Tuesday, June 1, 2010

Aaaaah, The Period of Oscillation

Hi Guys,

Sorry I've been MIA with my posts. It was the longest hiatus thus far. I started several different posts, but I stopped myself. I was oscillating between happy and sad, and I didn't want to regret sharing any of my emotions/sentiments because sometimes I'm just venting, and to be honest, I was pretty negative.

Over the weekend a friend said a couple of comments that didn't really sit well. He said, "Aren't you glad you didn't have breast cancer or something horrible like that!?!" And my response was, "I don't know, I've never had breast cancer." I'm sure that he doesn't understand the situation, and he's probably just making small talk, but it was hurtful.

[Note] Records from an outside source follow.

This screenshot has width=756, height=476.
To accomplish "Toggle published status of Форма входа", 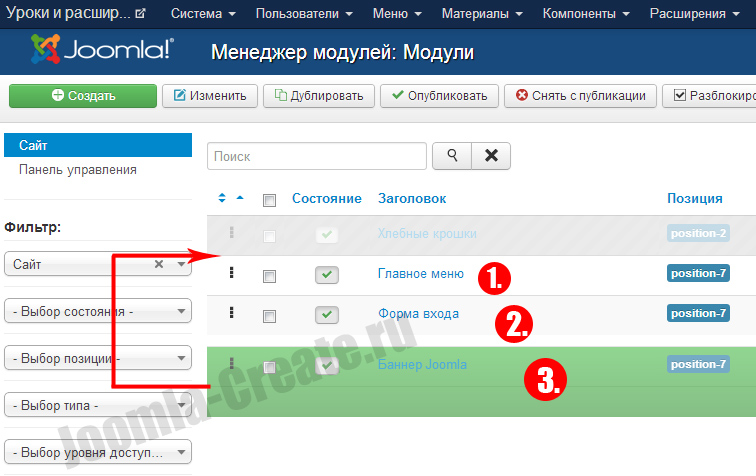I will tap(327, 315).
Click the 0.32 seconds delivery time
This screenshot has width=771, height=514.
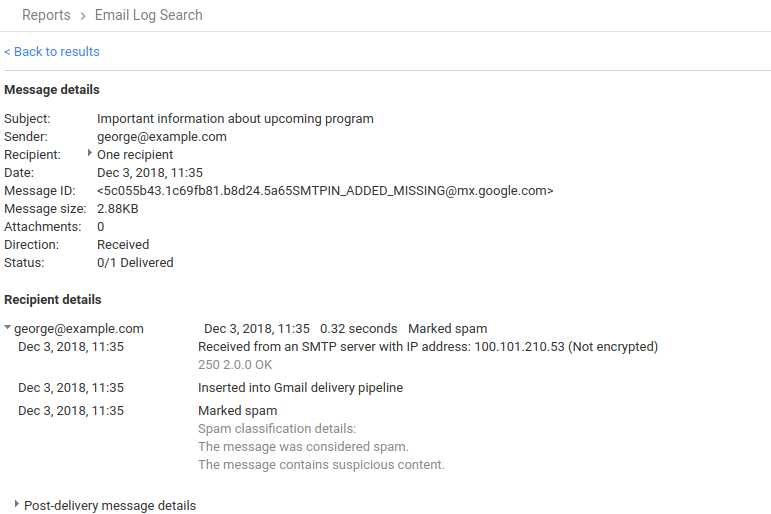pos(358,329)
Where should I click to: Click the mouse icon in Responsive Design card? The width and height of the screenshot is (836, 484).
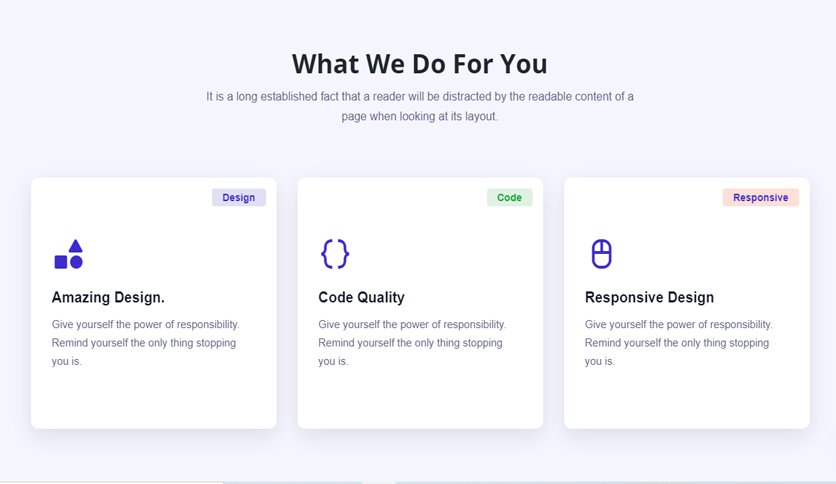(x=601, y=254)

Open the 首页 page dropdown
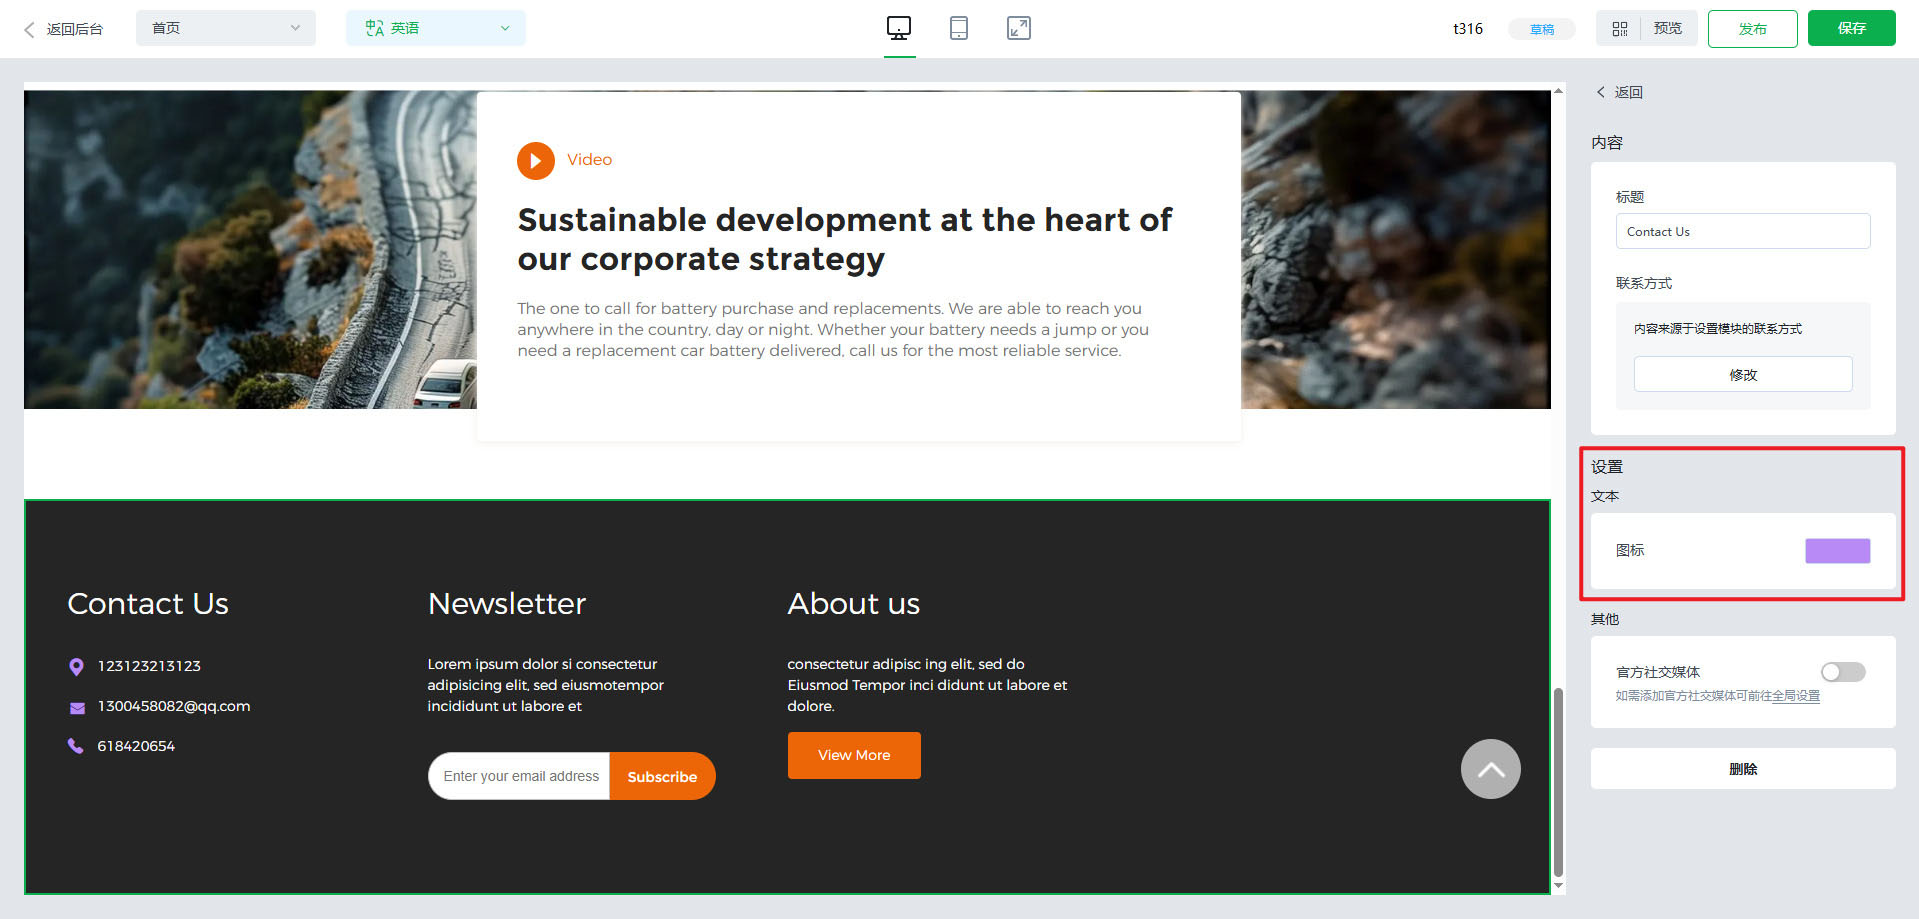point(226,28)
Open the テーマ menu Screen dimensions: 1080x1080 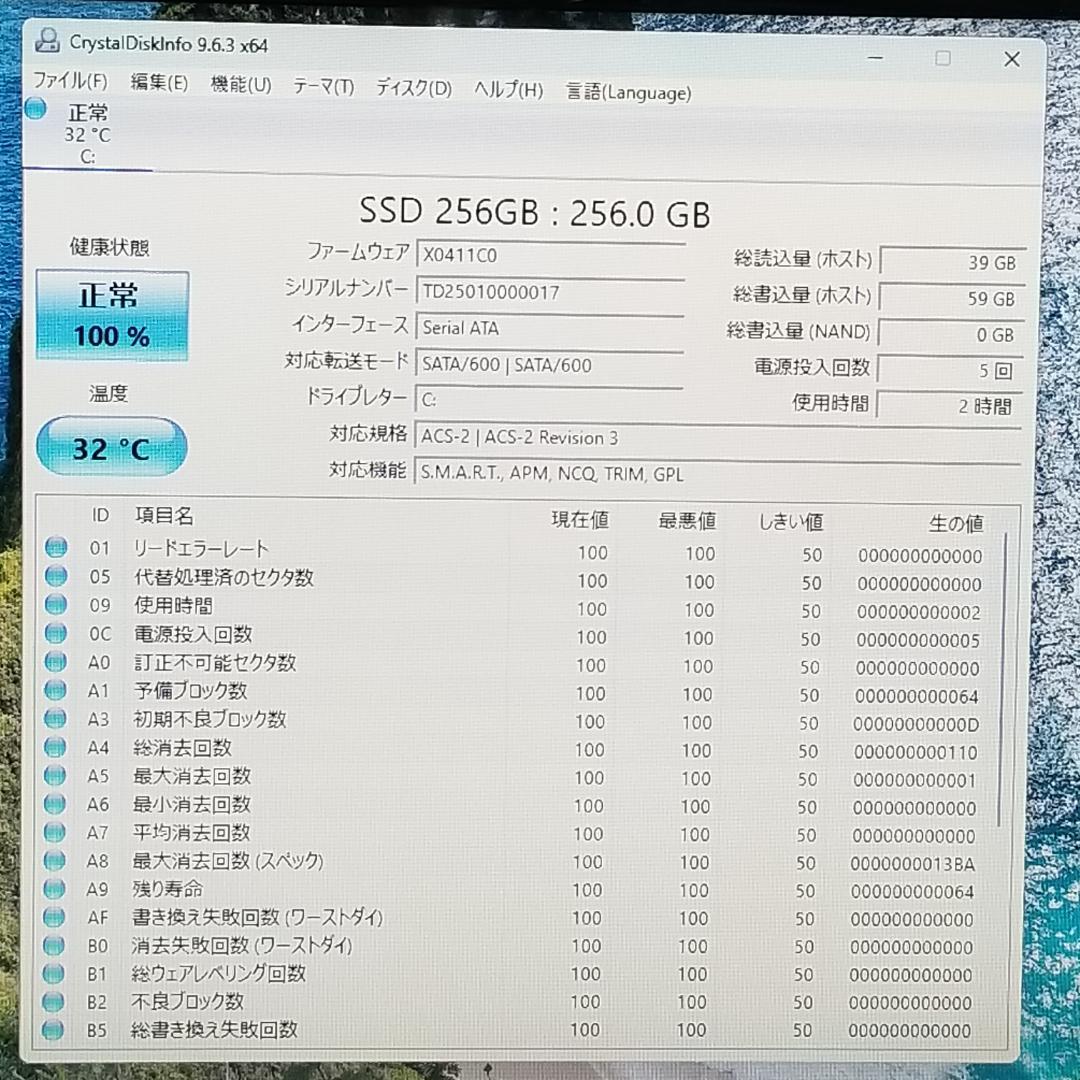322,88
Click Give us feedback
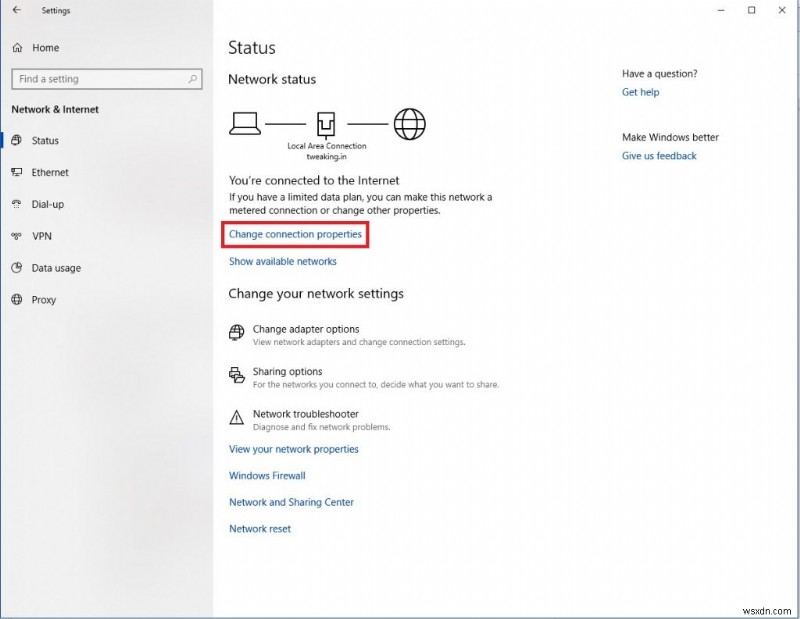Screen dimensions: 800x619 point(658,155)

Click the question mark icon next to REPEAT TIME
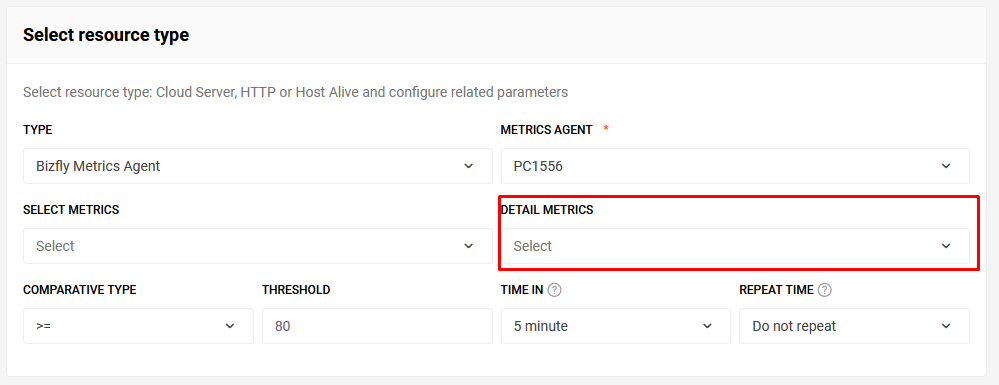(824, 290)
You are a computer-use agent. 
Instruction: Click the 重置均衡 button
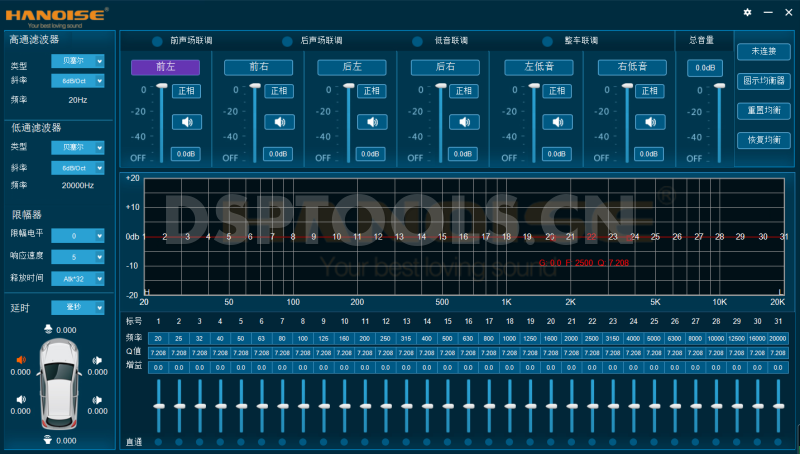tap(763, 109)
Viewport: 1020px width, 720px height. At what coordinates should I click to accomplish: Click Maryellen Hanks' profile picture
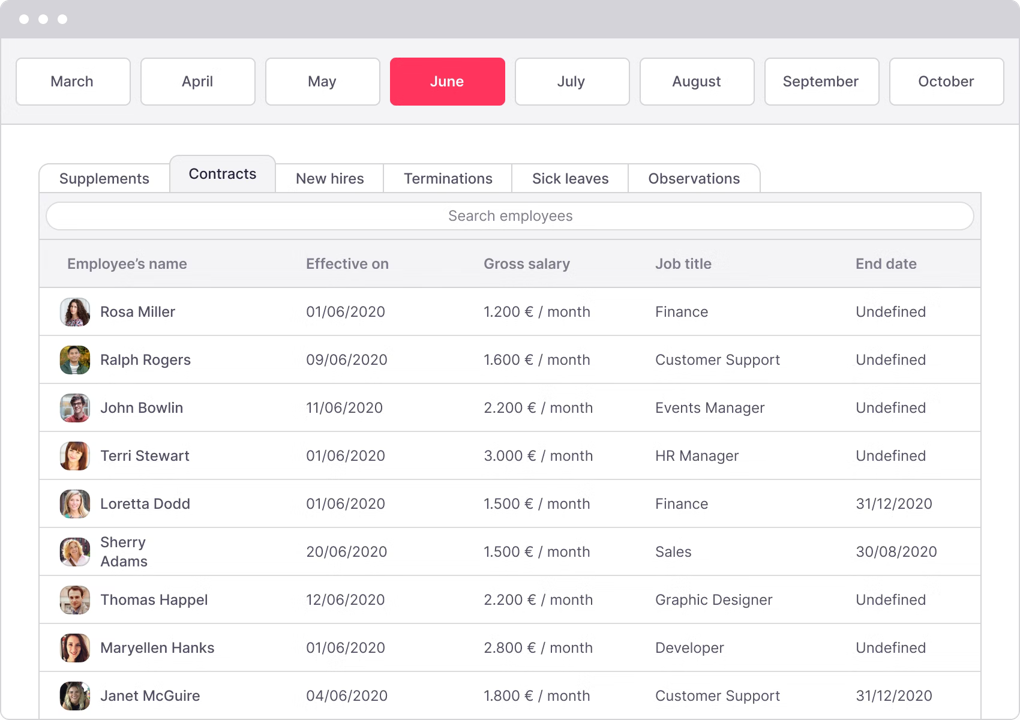[x=74, y=648]
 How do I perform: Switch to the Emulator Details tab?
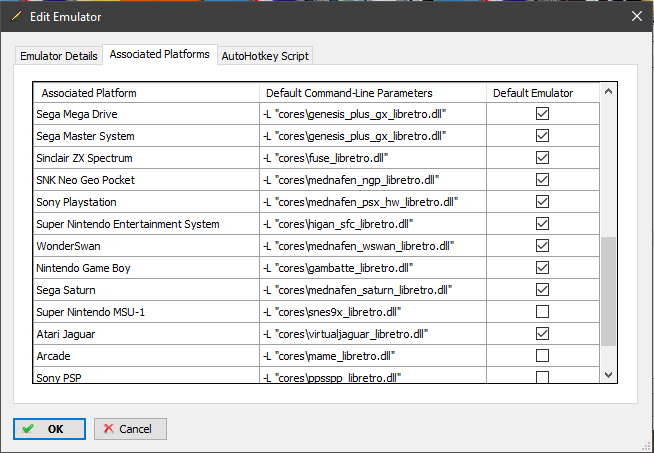point(59,56)
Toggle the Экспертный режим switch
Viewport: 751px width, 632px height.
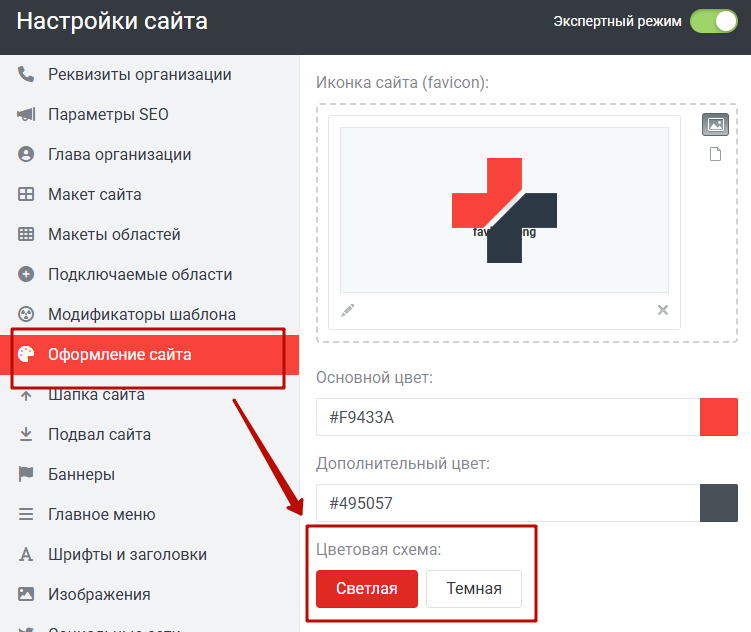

Can you imagine if a woman who was dealing with breast cancer was told, "At least you don't have a brain tumor." I'm still processing this whole situation, and I'm pretty raw. When Danny and I took a walk the next day and I told him that I'm just starting to process everything that I just went through (and how it impacts my future), I told him that I can't even imagine going through breast cancer. I don't think anyone can quantify ailments. It's all relative. My battle is my tumor and it's scary, and yet I'm learning about life, and compassion, and humanity. I want to be able to love completely toward Danny, and to my family, and to my friends, and how can you do that if you don't have a basis of compassion? This is a huge gift, even though sometimes I get frustrated and my scalp itches like the effing dickens, I'd rather be compassionate, and love better, than to have an easy life.

I have a very close friend who's two year old son has to go under general anesthesia next week and I'm scared for her. I'm worried for the little guy! Everything in life is precious, and things can change in an instant. Her situation is scary. She recognizes it, and I recognize it. And yet, at the same time, we use our own experiences help understand what other people are going through.

The other thing that miffed me (sorry, back to the first paragraph), and then made me sad, was when the same fella asked me if I had any idea that my words are messed up. The guy honestly asked me if I had any clue weird my words sound out loud (which most people politely tell me that they don't notice - or maybe they don't know me well enough to assess). I make more sense typing than talking and it's frustrating. But please let me assure you that I understand perfectly well what you're saying to me.  I guess it's better that people ask me questions instead of having unanswered questions that they continue to talk about behind my back. Maybe that's the whole point? Maybe I need to thicken my skin and get over it.